With a legislative initiative, lawmakers can either enact it, modify it or do nothing. They typically do not enact initiatives directly.
If the Legislature does nothing, I-522 will go on the November ballot for a public vote. If the Legislature modifies the measure, then both the original and the modified version will appear on the ballot.
Voters defeated a similar measure last year in California, where proponents of labeling raised $9.2 million against $46 million from opponents, which included Monsanto, Nestle and Hershey.
George Kimbrell, an attorney at the nonprofit Center for Food Safety, helped write both measures. He testified Thursday that one of the main reasons for opposition is GMO foods do not have traits, such as better flavor, that appeal to consumers.
“Labeling will reveal this, and they are justifiably worried,” Kimbrell said.
Michael Hansen, a senior staff scientist with Consumers Union, the public-policy arm of Consumer Reports, also spoke in support of the measure.
He pointed out that last year, the American Medical Association’s main policymaking body voted to change its policy on “bioengineered” foods. It called for “mandatory premarket systematic safety assessments.”
Other supporters of I-522 included representatives for the Washington State Nurses Association, the Environmental Working Group and the Coalition to Protect Puget Sound Habitat.
Martina Newell-McGloughlin, a professor of plant pathology at the University of California at Davis, opposes it.
“Billions of people have eaten [genetically engineered foods] with no ill effect,” she testified. “This type of legislation is focusing on issues that are not relevant to consumers.”
GMO labeling might unnecessarily scare people, she said, and likened it to putting labels on tomatoes and potatoes saying they are part of the “deadly nightshade family.”
“That’s accurate, but would mean they might not eat a tomato or potato again,” she said.
Robert Maguire, an attorney with Davis Wright Tremaine who represented the Biotechnology Industry Organization, said I-522 would be a financial boon to trial lawyers.
“The interest here is consumer curiosity,” he said of GMO labeling. He mentioned a case in Vermont where an appeals court cited the First Amendment in striking down a hormone-labeling law for milk.

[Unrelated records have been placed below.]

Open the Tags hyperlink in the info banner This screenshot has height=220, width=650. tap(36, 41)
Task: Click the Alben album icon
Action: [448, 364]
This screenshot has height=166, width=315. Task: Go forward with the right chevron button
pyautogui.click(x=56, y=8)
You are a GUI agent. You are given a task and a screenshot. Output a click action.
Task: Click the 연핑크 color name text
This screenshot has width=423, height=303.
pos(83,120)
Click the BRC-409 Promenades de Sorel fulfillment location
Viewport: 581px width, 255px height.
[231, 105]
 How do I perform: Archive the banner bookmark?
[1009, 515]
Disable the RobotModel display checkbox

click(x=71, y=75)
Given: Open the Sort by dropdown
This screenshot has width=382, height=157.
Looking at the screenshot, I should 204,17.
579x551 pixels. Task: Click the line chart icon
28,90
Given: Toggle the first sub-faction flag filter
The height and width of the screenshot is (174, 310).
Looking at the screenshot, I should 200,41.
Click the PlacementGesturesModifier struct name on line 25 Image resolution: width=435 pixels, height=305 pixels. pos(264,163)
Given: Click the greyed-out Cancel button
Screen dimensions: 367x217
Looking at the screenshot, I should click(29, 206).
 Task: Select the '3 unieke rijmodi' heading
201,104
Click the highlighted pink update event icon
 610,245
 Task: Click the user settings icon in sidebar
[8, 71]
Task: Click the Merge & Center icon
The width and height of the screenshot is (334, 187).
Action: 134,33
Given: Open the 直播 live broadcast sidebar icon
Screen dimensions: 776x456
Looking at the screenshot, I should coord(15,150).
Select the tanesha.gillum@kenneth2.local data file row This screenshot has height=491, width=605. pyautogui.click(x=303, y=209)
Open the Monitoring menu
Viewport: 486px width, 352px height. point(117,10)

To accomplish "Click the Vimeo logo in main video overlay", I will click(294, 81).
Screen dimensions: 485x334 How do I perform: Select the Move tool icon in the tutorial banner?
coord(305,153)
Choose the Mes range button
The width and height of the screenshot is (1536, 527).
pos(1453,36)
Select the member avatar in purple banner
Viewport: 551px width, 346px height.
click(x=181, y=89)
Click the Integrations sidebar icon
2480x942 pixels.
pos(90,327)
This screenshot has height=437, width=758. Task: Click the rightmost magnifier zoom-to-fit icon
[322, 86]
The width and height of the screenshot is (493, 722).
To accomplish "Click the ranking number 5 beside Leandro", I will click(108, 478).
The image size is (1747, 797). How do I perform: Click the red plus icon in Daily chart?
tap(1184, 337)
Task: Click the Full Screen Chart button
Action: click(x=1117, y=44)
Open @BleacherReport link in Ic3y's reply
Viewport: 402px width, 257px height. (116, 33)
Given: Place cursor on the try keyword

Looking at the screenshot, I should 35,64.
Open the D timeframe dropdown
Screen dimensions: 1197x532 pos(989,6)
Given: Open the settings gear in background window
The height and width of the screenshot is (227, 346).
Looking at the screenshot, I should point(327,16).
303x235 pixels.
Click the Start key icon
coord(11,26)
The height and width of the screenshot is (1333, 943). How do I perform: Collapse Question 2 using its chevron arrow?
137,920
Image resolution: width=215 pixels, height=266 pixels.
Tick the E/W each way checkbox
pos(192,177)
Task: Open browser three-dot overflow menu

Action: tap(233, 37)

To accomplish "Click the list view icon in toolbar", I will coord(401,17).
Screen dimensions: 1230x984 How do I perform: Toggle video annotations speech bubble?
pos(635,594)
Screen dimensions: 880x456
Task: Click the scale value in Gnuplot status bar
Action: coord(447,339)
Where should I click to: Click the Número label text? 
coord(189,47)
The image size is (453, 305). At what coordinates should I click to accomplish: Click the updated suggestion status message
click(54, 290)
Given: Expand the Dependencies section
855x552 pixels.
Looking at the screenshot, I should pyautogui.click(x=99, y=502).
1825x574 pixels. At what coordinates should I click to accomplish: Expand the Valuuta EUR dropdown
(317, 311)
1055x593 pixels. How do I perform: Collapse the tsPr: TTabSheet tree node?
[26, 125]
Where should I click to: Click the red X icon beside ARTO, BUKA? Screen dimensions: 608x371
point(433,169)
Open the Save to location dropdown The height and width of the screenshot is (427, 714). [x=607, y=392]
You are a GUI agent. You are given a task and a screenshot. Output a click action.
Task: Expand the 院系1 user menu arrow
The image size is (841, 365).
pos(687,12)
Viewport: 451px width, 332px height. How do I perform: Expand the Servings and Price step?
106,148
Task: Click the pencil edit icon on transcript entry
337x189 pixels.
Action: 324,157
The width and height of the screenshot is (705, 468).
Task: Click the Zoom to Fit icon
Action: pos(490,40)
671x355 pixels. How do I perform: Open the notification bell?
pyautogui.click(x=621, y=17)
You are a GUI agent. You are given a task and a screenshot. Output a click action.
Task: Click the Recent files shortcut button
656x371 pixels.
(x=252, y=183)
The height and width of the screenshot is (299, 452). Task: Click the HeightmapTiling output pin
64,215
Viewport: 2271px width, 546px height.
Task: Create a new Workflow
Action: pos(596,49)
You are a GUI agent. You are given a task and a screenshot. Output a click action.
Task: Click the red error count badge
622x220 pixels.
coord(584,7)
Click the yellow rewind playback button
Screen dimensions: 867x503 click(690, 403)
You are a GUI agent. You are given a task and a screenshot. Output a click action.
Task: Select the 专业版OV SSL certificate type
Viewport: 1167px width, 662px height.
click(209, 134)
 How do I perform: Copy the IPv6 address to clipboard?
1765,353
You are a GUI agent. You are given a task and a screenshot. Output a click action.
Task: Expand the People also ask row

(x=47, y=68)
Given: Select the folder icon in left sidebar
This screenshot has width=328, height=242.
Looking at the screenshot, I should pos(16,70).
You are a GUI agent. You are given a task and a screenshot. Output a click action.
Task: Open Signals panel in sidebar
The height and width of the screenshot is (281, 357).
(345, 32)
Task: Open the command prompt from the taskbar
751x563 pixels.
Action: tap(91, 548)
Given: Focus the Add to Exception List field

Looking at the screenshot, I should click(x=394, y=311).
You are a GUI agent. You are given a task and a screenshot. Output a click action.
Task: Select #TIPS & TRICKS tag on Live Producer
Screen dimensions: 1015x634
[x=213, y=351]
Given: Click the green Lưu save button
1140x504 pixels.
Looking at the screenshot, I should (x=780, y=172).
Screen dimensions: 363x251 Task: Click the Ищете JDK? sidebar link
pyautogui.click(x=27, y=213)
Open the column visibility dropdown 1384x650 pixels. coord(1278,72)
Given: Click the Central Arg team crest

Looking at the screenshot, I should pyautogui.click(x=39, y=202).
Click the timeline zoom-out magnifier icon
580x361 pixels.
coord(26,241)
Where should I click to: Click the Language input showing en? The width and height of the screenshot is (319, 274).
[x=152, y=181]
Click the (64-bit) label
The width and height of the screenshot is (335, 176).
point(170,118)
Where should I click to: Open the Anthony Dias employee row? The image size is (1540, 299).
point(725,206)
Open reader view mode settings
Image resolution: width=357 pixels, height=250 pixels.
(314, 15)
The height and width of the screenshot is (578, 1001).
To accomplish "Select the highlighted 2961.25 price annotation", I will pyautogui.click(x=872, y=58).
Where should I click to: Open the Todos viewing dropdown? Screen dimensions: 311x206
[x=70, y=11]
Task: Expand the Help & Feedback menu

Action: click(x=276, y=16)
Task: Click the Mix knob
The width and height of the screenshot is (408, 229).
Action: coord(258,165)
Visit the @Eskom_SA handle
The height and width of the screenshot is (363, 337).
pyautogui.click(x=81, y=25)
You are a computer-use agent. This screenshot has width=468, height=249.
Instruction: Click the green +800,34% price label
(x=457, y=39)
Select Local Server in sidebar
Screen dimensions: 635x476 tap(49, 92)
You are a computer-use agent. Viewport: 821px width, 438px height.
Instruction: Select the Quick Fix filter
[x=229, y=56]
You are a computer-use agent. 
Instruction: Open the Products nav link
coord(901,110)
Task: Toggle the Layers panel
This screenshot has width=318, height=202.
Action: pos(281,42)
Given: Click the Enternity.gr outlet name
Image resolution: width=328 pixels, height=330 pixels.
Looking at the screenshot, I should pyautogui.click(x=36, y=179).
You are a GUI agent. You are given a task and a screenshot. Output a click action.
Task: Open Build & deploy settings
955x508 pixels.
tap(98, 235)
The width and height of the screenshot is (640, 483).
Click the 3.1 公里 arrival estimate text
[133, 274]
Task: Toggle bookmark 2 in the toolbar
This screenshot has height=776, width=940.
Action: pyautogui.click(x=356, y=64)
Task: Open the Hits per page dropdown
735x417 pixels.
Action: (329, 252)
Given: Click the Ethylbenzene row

“I-522 will suffer that same fate in Washington” if it becomes law, Maguire said.
Other opponents included representatives for the Northwest Food Processors Association, the Northwest Grocery Association and the Washington State Farm Bureau.
But a handful of farmers traveled to Olympia to speak out against GMOs.
Lynn Polson, a Washington wheat farmer, said he uses chemical sprays and likes technology but does not favor GMO wheat, which is reportedly years away from being available, because it could mean major financial losses.
More than 60 countries, including China, India, Japan and all the countries in the European Union, require GMO labeling. Many would not buy GMO wheat, Polson said.
Although he is not sure how much it would cost to comply with a GMO labeling law, he said, “It will cost us a fortune if we lose our customers.”